● **Saved entries**
--------------------------------

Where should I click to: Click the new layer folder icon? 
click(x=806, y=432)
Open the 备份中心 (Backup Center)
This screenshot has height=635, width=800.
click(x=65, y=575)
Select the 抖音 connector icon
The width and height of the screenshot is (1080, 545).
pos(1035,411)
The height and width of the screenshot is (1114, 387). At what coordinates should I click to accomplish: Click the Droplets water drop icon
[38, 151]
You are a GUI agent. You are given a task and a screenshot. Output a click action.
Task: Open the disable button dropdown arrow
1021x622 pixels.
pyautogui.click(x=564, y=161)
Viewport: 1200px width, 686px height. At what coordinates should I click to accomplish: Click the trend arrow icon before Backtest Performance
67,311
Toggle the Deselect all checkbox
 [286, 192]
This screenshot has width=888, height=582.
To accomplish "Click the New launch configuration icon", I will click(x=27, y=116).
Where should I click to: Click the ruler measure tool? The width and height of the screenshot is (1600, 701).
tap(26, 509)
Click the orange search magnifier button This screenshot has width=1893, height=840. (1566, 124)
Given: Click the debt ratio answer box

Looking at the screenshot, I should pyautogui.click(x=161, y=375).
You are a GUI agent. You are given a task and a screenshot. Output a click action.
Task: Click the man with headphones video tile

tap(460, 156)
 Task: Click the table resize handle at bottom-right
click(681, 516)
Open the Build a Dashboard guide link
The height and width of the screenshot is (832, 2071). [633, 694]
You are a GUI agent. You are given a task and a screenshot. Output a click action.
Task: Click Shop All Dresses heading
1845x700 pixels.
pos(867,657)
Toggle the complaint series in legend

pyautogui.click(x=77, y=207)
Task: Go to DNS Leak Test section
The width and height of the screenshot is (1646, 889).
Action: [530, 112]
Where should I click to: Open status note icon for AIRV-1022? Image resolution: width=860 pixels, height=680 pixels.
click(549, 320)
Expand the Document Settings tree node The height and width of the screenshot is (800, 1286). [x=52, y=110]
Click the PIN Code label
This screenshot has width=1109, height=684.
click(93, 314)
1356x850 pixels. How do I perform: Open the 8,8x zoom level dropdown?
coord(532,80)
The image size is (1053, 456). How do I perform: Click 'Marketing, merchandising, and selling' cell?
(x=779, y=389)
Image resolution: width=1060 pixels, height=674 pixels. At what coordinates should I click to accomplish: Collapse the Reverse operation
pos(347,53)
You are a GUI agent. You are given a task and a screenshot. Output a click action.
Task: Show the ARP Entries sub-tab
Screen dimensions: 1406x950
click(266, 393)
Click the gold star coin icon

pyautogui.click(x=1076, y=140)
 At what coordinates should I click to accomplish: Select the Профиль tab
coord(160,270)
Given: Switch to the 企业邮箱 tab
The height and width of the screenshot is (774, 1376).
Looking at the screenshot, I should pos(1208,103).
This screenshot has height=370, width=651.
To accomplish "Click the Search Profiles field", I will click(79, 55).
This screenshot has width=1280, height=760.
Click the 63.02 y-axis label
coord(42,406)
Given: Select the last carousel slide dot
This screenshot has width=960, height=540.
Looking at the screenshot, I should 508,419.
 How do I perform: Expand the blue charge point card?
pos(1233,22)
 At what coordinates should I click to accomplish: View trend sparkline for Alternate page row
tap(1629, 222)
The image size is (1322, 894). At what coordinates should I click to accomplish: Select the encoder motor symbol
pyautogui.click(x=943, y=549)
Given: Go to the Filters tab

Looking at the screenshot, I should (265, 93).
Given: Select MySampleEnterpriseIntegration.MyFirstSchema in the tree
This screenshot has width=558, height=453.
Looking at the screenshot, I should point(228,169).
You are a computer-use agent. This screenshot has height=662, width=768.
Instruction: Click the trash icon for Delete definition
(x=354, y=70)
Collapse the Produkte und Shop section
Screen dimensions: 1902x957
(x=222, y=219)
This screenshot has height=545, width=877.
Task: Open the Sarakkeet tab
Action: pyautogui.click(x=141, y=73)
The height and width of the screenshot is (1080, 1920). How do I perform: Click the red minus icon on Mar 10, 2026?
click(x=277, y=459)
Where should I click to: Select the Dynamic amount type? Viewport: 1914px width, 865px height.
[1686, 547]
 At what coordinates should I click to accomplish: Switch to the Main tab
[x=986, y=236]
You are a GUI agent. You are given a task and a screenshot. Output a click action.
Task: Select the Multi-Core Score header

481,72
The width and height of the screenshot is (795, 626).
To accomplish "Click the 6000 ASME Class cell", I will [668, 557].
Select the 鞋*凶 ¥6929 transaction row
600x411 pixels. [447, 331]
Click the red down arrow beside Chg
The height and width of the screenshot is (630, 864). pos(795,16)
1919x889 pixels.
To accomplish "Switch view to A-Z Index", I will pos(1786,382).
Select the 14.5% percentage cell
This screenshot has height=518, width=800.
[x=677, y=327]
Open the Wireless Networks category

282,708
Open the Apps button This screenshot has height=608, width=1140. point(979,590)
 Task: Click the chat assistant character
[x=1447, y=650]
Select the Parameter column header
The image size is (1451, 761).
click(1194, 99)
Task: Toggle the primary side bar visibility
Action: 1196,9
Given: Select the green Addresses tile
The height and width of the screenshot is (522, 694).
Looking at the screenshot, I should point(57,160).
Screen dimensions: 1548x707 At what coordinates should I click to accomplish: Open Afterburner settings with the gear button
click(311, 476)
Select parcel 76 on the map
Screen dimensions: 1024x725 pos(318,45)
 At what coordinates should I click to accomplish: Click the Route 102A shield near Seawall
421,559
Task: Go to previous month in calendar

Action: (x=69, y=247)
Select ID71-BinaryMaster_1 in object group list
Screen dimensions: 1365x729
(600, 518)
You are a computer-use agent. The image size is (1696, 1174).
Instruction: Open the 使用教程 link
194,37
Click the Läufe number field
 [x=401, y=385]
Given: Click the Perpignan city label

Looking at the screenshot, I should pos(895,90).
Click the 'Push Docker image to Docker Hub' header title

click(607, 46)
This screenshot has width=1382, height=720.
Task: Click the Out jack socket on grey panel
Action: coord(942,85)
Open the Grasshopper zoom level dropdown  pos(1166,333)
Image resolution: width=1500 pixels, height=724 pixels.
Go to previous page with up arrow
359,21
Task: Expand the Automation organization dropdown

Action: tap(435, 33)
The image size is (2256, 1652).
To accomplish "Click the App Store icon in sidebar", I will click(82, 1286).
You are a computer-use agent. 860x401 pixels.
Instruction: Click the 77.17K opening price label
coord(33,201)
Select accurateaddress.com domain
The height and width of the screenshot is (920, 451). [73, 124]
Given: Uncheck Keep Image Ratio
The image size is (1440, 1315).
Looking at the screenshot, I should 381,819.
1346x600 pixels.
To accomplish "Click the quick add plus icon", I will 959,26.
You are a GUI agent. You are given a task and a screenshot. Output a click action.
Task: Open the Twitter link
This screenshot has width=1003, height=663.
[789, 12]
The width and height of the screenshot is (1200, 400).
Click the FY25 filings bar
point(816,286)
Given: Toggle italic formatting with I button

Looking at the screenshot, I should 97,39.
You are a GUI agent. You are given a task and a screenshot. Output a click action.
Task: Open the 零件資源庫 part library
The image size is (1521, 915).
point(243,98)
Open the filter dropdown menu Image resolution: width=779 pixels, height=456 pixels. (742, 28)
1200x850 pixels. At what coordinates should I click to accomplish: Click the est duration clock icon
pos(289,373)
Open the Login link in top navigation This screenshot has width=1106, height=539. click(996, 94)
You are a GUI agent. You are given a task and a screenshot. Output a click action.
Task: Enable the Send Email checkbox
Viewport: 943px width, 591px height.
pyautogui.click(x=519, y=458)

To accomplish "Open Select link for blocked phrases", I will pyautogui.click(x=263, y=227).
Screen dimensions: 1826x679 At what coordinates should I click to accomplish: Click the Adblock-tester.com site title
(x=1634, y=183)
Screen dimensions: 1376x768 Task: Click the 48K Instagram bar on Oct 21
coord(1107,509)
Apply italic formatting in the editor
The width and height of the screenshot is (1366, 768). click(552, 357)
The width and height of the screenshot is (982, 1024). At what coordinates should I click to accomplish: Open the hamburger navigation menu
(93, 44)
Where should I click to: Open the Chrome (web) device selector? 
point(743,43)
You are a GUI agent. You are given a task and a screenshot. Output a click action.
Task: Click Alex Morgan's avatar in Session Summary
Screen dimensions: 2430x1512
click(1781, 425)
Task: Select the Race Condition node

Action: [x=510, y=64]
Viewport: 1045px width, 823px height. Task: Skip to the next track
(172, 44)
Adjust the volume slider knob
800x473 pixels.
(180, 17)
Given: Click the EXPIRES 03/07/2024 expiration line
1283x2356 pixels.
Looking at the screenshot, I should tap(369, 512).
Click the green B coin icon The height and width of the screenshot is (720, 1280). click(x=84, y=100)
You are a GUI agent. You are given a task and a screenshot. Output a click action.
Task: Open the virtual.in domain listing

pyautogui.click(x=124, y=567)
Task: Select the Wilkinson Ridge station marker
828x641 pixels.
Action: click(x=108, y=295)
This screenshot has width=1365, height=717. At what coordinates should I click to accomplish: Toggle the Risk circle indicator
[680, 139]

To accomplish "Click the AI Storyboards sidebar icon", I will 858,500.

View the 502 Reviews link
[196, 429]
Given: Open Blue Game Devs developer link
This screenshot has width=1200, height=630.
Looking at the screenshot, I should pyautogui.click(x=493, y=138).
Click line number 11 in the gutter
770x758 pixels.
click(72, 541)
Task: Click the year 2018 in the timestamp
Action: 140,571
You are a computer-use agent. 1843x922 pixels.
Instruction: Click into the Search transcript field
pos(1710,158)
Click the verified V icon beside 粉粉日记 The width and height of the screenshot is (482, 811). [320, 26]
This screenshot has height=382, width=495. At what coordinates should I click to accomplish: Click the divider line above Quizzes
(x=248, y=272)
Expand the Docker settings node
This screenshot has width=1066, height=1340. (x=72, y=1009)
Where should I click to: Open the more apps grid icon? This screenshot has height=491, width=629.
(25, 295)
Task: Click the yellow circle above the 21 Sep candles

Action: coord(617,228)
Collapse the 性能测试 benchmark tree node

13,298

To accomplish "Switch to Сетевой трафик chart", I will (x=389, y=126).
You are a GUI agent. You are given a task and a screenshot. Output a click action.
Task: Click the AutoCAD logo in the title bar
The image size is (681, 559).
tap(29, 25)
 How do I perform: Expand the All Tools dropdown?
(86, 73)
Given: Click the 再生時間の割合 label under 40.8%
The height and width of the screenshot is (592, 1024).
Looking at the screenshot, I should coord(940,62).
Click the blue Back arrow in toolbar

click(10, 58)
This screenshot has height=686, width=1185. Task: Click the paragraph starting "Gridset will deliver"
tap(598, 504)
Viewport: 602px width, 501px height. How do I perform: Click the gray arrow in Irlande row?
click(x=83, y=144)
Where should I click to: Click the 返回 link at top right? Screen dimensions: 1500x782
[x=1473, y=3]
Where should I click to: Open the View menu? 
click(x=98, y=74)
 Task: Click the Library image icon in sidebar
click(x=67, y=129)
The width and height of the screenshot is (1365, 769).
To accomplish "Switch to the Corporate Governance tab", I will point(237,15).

--------------------------------

Exactly the lines from the one containing "Given: Open Blue Game Devs developer link" to the final line of the data, both included, should be printed, and nothing more.

Given: Open Blue Game Devs developer link
This screenshot has width=1200, height=630.
Looking at the screenshot, I should pyautogui.click(x=493, y=138).
Click line number 11 in the gutter
770x758 pixels.
click(72, 541)
Task: Click the year 2018 in the timestamp
Action: 140,571
You are a computer-use agent. 1843x922 pixels.
Instruction: Click into the Search transcript field
pos(1710,158)
Click the verified V icon beside 粉粉日记 The width and height of the screenshot is (482, 811). [320, 26]
This screenshot has height=382, width=495. At what coordinates should I click to accomplish: Click the divider line above Quizzes
(x=248, y=272)
Expand the Docker settings node
This screenshot has width=1066, height=1340. (x=72, y=1009)
Where should I click to: Open the more apps grid icon? This screenshot has height=491, width=629.
(25, 295)
Task: Click the yellow circle above the 21 Sep candles

Action: coord(617,228)
Collapse the 性能测试 benchmark tree node

13,298

To accomplish "Switch to Сетевой трафик chart", I will (x=389, y=126).
You are a GUI agent. You are given a task and a screenshot. Output a click action.
Task: Click the AutoCAD logo in the title bar
The image size is (681, 559).
tap(29, 25)
 How do I perform: Expand the All Tools dropdown?
(86, 73)
Given: Click the 再生時間の割合 label under 40.8%
The height and width of the screenshot is (592, 1024).
Looking at the screenshot, I should coord(940,62).
Click the blue Back arrow in toolbar

click(10, 58)
This screenshot has height=686, width=1185. Task: Click the paragraph starting "Gridset will deliver"
tap(598, 504)
Viewport: 602px width, 501px height. How do I perform: Click the gray arrow in Irlande row?
click(x=83, y=144)
Where should I click to: Click the 返回 link at top right? Screen dimensions: 1500x782
[x=1473, y=3]
Where should I click to: Open the View menu? 
click(x=98, y=74)
 Task: Click the Library image icon in sidebar
click(x=67, y=129)
The width and height of the screenshot is (1365, 769).
To accomplish "Switch to the Corporate Governance tab", I will point(237,15).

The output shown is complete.